Katalog zur gleichnamigen Ausstellung in der Neuen Gesellschaft für Bildende Kunst, Berlin, vom 10.10. – 15.11. 2009. Hg. von der NGBK, Berlin. Mit Texten von u.a. Sun-Ju Choi, You Jae Lee und Prof. Jie-Hyun Lim. Eigenverlag, Berlin, 2009, ISBN 978-3-938515-31-0, 216 Seiten, zahlreiche Abbildungen, Broschur, Format 29 x 21 cm, € 14,--
Die Neue Gesellschaft für Bildende Kunst in Berlin widmete sich im Herbst 2009 einer besonders abseitigen Fragestellung: Der koreanischen Migration und der deutsch-koreanischen geteilten Geschichte. Doch ist der Betrachter willens, sich ein wenig einzulesen, können auch (und gerade) exotische Themen ungemein interessant werden.
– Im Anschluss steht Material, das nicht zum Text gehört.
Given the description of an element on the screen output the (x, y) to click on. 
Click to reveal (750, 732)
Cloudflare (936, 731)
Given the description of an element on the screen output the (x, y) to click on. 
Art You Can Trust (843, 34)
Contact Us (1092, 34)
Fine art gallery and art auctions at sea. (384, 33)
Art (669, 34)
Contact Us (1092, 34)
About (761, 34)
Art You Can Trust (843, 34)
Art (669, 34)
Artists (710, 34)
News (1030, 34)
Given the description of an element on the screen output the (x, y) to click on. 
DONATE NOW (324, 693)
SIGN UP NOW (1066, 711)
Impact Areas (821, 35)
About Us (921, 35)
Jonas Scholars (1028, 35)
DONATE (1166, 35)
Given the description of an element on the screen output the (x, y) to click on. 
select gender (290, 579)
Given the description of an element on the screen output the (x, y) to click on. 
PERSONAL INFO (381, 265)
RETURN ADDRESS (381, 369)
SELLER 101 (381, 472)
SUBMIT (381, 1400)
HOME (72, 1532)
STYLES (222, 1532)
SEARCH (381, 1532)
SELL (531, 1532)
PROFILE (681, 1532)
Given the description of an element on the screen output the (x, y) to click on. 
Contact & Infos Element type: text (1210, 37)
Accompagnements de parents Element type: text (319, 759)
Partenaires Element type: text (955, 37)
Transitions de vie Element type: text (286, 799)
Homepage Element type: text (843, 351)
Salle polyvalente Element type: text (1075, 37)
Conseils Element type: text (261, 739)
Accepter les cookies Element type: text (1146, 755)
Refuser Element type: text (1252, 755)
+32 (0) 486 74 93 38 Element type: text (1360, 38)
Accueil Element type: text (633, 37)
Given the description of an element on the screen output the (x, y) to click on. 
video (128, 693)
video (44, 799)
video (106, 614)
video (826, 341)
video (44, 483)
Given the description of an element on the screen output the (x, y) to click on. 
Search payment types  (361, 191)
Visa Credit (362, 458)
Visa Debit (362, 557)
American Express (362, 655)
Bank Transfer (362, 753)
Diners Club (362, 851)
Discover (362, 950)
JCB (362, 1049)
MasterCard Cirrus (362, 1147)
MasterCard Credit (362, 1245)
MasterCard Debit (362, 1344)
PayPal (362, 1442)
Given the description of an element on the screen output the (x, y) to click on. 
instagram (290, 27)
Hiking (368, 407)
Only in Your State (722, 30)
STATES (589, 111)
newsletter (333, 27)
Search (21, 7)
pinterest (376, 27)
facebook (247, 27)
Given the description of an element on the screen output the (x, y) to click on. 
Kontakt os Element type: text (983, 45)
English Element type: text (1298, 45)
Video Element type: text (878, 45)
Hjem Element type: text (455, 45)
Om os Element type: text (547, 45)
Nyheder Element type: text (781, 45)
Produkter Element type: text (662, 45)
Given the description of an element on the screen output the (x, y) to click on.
Auf deutscher Seite führte die staatliche Konkurrenzsituation während des Kalten Krieges zu einem kuriosen Wettstreit: Die DDR entsandte Ingenieure zum Wiederaufbau einer kriegszerstörten Stadt in Nordkorea und importierte knapp 1000 Waisenkinder und Studenten, die nach erfolgreicher Ausbildung wieder in ihre Heimat zurückkehren sollten. Die Bundesrepublik leistete wirtschaftlich- technische Entwicklungshilfe in Südkorea und warb Krankenschwestern und Bergarbeiter zur Weiterbildung in Deutschland an.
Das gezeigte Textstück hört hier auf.